Kita dapat mengkomunikasikan empati baik secara verbal
maupun non verbal. Secara nonverbal, kita dapat
mengkomunikasikan empati dengan memperlihatkan (1) keterlibatan
aktif dengan orang itu melalui ekspresi wajah dan gerak-gerik yang
sesuai; (2) konsentrasi terpusat meliputi komtak mata, postur tubuh
yang penuh perhatian, dan kedekatan fisik; serta (3) sentuhan atau
belaian yang sepantasnya.
3. Sikap mendukung (supportiveness)
Hubungan interpersonal yang efektif adalah hubungan dimana
terdapat sikap mendukung (supportiveness). Suatu konsep yang
perumusannya dilakukan berdasarkan karya Jack Gibb. Komunikasi
yang terbuka dan empatik tidak dapat berlangsung dalam suasana
yang tidak mendukung. Kita memperlihatkan sikap mendukung
dengan bersikap (1) deskriptif, bukan evaluatif, (2) spontan, bukan
strategic, dan (3) provisional, bukan sangat yakin.

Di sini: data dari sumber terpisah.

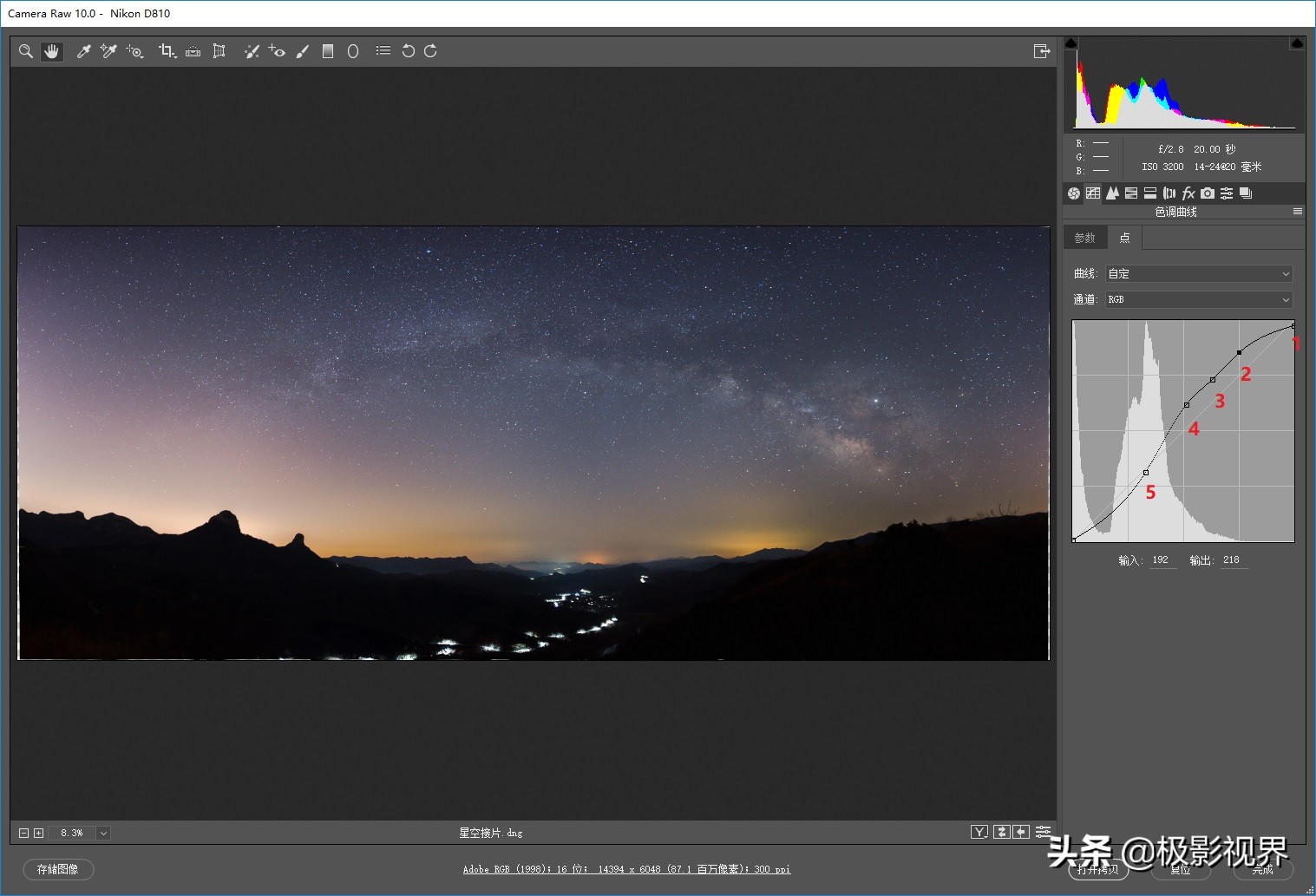The width and height of the screenshot is (1316, 896).
Task: Switch to the 参数 curve tab
Action: 1084,238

4. Sikap positif (positiveness)
Kita mengkomunikasikan sikap positif dalam komunikasi
interpersonal dengan sedikitnya dua cara: (1) menyatakan sikap
positif dan (2) secara positif mendorong orang yang menjadi teman
kita berinteraksi. Sikap positif mengacu pada sedikitnya dua aspek
dari komunikasi interpersonal. Pertama, komunikasi interpersonal
17
terbina jika seseorang memiliki sikap positif terhadap diri mereka
sendiri.
Kedua, perasaan positif untuk situasi komunikasi pada
umumnya sangat penting untuk interaksi yang efektif. Tidak ada
yang lebih menyenangkan daripada berkomunikasi dengan orang
yang tidak menikmati interaksi atau tidak bereaksi secara
menyenangkan terhadap situasi atau suasana interaksi.
5. Kesetaraan (Equality)
Dalam setiap situasi, barangkali terjadi ketidaksetaraan. Salah
seorang mungkin lebih pandai. Lebih kaya, lebih tampan atau cantik,
atau lebih atletis daripada yang lain. Tidak pernah ada dua orang
yang benar-benar setara dalam segala hal. Terlepas dari
ketidaksetaraan ini, komunikasi interpersonal akan lebih efektif bila
suasananya setara. Artinya,, harus ada pengakuan secara diam-diam
bahwa kedua pihak sama-sama bernilai dan berharga, dan bahwa
masing-masing pihak mempunyai sesuatu yang penting untuk
disumbangkan.
Dalam suatu hubungan interpersonal yang ditandai oleh
kesetaraan, ketidaksependapatan dan konflik lebih dillihat sebagai
upaya untuk memahami perbedaan yang pasti ada daripada sebagai
kesempatan untuk menjatuhkan pihak lain.kesetaraan tidak
mengharuskan kita menerima dan menyetujui begitu saja semua
perilaku verbal dan nonverbal pihak lain. Kesetaraan berarti kita
18
menerima pihak lain, atau menurut istilah Carl rogers, kesetaraan
meminta kita untuk memberikan “penghargaan positif tak bersyarat”
kepada orang lain.
Menurut Richard Oliver yang dikutip oleh irawan menerangkan,
bahwa “Kepuasan adalah respon dari konsumen. Kepuasan adalah hasil
penilaian dari konsumen bahwa produk atau pelayanan telah
memberikan tingkat kenikmatan dimana tingkat pemenuhan ini bisa
lebih atau kurang.” (Irawan, 2002: 3)
Faktor-faktor yang dapat mendorong terciptanya kepuasan
pelanggan menurut Handy Irawan yaitu “kualitas produk, harga, kualitas
pelayanan, citra produk, dan kemudahan memperoleh produk.” (Irawan,
2002: 38).
Harga dalam penelitian ini tidak digunakan sebagai identifikasi
masalah penelitian, karena akses menggunakan facebook dilakukan
secara cuma-Cuma bagi siapa saja yang memiliki email pribadi dan
digunakan sebagai alat mengakses facebook. Begitu juga dengan Citra
produk yang tidak digunakan oleh peneliti, karena posisi facebook
sebagai media jejaring sosial no.1 di dunia untuk saat ini telah
menunjukan citra positif facebook sebagai media jejaring sosial.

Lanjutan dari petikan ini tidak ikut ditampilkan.